Hi! Seeking PV area furniture referrals: 
- Mattresses and frames. Seeking comfort and decent quality. Need to know average costs. We'll purchase one Queen and one Matrimonial size.
- "Acapulco" chairs with metal frame and vinyl cording like the attached picture
- Set of outdoor chairs, table and umbrella
- Appliances: small fridge with freezer, stove, clothes washing machine, air conditioners
I'd love to support local Mexican businesses rather than big box. On a budget so no designer/high end stores please.
And very interested if you are in the PV area and have any of these items in good used condition for sale - thanks!


----------



## surabi (Jan 1, 2017)

biancastella said:


> Hi! Seeking PV area furniture referrals:
> - Mattresses and frames. Seeking comfort and decent quality. Need to know average costs. We'll purchase one Queen and one Matrimonial size.
> - "Acapulco" chairs with metal frame and vinyl cording like the attached picture
> - Set of outdoor chairs, table and umbrella
> ...


You can check the for sale sections of PV Craigslist, although I find that people often are asking almost what they paid for the items new. Same goes for the "bazaars", who want a lot of money for used, and sometimes damaged items.

I can't recommend specific stores, but the small mom and pop appliance stores are often substantially less expensive than Home Depot, Tio Sam's and other places gringos seem to love to shop.

The area at the beginning of Vallarta proper, when coming from the north, where the divided highway changes to Avenida Mexico (just south of the Sheraton but before the malecon) and a block or 2 east (Calles Peru and Columbia- there's nothing on Avenida Mexico but tourist shops) have small stores that sell appliances, fans, cookware, and other stuff.
The town of Pittillal (north of Costco) is a good place to shop- much better prices than PV. Take a drive there, park and walk around. It's fun and you'll find a lot of stuff you need there.


----------



## Zorro2017 (Jan 9, 2017)

It's a long shot but my son in law manages hotels. The last one he was in they remodeled and replaced all of the televisions selling the old ones off. I'd imagine the nicer hotels also remodel coffee tables, lamps and such so check local want ads.


----------



## biancastella (Sep 7, 2017)

Thanks Zorro2017! 

I did some FaceBook scanning last night and gleaned the following from other threads. It includes a place that sells used hotel furniture at the top. Thought I'd include my research thus far in this thread in case useful to someone.

---------------------
Furniture Stores - possibly lower cost or used resources


Bazar Impulso de Aguila
CALLE FRANCIA 622 ESQ 21 DE MARZO, LOMAS DEL COAPINOLE
Puerto Vallarta, Jalisco
@bazar.impulsodeaguila
Call 2994040

Gail Herrick “We love the furniture we purchased at Tienda de Muebles CPC, Av FCO Medina Ascencio 2556 (the yellow, 4 story building on the right side of the hwy, going north from downtown, about 2 blocks before Walmart). CARLOS Paez and his family are very nice people, the store has everything except linens, and they also do remodeling. You have to go there and see all the beautiful things.”

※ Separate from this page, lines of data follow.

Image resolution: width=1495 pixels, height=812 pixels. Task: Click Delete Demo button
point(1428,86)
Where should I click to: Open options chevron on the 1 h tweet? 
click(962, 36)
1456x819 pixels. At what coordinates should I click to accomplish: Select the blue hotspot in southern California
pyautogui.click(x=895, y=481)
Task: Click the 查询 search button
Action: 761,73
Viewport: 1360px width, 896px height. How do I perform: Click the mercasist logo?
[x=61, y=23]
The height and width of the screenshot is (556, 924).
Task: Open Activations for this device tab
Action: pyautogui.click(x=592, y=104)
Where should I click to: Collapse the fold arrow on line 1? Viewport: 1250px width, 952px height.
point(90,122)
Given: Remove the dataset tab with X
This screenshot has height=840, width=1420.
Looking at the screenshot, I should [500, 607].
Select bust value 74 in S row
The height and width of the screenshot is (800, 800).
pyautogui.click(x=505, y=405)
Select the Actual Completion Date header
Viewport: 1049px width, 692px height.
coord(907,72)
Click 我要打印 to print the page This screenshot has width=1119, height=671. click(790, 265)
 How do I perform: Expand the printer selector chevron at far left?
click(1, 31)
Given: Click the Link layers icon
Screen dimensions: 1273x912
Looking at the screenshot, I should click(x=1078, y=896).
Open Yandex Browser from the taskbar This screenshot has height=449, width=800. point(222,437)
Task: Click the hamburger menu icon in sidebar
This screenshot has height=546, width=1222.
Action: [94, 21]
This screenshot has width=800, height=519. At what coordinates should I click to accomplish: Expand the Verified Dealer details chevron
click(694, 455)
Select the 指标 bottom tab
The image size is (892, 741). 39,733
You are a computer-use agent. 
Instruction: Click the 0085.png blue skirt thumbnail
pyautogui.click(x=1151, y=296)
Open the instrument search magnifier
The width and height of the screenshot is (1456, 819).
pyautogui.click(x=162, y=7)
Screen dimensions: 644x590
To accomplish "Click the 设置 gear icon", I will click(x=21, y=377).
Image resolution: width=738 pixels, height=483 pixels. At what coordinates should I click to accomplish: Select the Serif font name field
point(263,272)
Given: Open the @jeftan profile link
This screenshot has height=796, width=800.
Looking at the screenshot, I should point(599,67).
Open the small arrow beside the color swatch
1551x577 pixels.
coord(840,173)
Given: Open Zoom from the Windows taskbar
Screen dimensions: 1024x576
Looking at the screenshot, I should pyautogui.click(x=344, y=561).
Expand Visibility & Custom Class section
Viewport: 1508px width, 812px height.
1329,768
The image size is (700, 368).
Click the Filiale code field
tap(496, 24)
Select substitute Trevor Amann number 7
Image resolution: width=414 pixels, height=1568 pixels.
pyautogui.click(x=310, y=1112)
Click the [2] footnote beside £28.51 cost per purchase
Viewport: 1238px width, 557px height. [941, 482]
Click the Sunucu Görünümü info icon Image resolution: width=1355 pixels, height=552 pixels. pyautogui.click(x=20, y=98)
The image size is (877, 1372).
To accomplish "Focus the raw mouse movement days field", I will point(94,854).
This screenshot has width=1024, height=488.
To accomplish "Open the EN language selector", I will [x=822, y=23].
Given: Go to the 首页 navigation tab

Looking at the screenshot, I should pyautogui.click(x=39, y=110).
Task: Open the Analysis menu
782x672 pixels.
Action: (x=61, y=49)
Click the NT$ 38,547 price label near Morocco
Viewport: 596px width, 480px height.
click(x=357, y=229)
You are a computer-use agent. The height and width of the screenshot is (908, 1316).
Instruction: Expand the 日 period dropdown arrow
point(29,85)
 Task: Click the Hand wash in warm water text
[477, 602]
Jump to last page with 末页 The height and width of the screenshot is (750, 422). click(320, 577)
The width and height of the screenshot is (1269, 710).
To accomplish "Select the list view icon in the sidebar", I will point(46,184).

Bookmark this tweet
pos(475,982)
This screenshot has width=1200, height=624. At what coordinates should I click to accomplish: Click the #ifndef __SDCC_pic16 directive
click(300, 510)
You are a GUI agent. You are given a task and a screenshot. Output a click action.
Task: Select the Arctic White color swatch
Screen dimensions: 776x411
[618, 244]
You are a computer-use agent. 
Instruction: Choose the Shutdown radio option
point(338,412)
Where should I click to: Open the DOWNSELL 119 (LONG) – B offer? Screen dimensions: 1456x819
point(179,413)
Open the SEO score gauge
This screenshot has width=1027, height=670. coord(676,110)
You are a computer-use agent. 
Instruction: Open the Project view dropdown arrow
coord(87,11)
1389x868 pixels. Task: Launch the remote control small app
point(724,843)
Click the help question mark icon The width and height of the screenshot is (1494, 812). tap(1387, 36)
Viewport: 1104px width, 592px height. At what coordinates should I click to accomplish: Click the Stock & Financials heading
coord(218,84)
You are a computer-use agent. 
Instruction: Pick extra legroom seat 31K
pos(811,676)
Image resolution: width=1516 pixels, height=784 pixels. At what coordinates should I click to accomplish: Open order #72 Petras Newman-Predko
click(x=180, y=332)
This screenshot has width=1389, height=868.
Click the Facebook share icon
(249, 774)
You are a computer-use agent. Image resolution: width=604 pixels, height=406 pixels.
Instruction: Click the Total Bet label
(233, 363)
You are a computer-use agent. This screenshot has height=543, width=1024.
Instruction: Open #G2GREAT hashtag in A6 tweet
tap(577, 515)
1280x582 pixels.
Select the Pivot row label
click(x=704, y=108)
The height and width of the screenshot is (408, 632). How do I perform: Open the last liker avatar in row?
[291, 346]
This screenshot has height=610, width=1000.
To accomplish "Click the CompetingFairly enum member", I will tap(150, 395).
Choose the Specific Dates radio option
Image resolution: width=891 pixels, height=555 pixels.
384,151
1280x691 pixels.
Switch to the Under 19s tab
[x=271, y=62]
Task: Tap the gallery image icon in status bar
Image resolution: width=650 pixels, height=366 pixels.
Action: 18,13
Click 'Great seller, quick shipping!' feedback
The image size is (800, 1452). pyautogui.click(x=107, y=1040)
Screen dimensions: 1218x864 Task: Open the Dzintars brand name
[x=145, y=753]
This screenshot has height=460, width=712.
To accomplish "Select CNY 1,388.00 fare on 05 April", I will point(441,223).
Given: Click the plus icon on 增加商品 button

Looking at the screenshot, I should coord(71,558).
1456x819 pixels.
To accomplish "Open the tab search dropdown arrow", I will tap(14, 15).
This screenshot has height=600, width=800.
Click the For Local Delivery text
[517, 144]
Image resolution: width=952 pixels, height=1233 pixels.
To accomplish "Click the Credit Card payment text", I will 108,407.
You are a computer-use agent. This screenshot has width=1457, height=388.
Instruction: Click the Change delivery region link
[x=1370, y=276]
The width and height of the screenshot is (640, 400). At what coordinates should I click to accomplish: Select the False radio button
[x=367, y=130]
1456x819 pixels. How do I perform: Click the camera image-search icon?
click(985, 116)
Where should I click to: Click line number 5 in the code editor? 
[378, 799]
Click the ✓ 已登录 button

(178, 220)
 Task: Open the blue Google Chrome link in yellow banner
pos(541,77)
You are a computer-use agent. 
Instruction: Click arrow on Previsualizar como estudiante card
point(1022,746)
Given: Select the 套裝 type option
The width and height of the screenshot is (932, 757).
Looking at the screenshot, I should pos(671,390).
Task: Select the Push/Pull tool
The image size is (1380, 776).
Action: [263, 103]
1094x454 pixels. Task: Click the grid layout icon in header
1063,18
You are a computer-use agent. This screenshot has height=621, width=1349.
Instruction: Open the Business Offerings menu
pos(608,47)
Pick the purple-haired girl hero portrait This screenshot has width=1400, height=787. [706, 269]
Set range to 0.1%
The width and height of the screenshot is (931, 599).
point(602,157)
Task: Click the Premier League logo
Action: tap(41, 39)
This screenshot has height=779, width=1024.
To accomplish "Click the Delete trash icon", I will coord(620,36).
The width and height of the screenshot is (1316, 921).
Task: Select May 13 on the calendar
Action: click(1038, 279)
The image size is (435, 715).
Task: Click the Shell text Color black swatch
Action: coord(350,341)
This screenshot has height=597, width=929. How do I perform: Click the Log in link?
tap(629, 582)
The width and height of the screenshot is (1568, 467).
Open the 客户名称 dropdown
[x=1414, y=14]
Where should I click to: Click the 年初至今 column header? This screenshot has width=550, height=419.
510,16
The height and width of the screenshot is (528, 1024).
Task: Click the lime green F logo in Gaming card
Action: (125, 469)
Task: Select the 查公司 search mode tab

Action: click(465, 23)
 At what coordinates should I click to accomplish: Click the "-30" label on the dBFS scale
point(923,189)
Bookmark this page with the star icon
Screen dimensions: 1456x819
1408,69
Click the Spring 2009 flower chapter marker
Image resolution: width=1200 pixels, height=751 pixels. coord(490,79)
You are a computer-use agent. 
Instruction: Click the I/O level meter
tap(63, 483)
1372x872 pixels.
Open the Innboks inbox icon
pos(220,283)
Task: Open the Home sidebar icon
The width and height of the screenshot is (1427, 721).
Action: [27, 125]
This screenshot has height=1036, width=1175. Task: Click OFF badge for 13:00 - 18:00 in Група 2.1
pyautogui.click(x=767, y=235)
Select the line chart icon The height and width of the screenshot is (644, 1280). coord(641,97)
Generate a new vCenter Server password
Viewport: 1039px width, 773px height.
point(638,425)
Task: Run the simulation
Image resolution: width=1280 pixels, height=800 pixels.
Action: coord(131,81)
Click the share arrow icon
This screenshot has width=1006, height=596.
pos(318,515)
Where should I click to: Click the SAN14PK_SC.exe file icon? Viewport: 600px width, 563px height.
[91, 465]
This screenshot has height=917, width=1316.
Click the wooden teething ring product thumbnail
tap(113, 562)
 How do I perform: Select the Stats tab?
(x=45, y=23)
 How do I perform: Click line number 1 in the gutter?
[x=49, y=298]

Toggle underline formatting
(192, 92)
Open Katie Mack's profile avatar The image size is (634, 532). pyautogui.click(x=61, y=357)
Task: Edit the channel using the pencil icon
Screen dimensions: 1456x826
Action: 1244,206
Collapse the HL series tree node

Janet Scott “The Corazon del Nina today opened up a thrift Shop in the Marina and we have quite a bit of furniture... Great prices... just by Victor's Restaurant... Please come see if some of the pieces will fit in yourr new home... Welcome.”
March 9 at 5:38pm

Andre Fauchon “There is a store in Plaza de la Marina that sells Guadalajara rattan/wicker furniture. (This is the same plaza where the Commercial Mexicana grocery store is located next to the Comfort Inn.)”
March 9 at 10:09am

“I can't recommend specific stores, but the small mom and pop appliance stores are often substantially less expensive than Home Depot, Tio Sam's and other places gringos seem to love to shop.

“The area at the beginning of Vallarta proper, when coming from the north, where the divided highway changes to Avenida Mexico (just south of the Sheraton but before the malecon) and a block or 2 east (Calles Peru and Columbia- there's nothing on Avenida Mexico but tourist shops) have small stores that sell appliances, fans, cookware, and other stuff.
The town of Pittillal (north of Costco) is a good place to shop- much better prices than PV. Take a drive there, park and walk around. It's fun and you'll find a lot of stuff you need there.”

El Triunfo

“on Las Americas - across from the Bomberos is a hotel used stuff store. They had sun loungers the other day. (5 blocks east of the stadium - coming up from Sheraton hotel)”

“Post your request and look on the Puerto Vallarta/Banderas Bay Buy, Sell & Trade facebook page.”

“Segunda Mano has lots of selection. Kind of like a mexican craigslist”

“El Triunfo is awesome and delivers. You can ask for a 10% locals discount if you buy a bunch of stuff. I've furnished 3 condos there.... also VIU is great for beds and mattresses and tvs and appliances.”

Rhonda Twiddles “I was just talking this afternoon about this. She said there is a consignment stir on the corner if Franscico Villa and the Libramiento” (May have closed?)
November 13, 2016 at 2:59pm


----------



## chicois8 (Aug 8, 2009)

If I were you I would join one of the many PV message boards..........


----------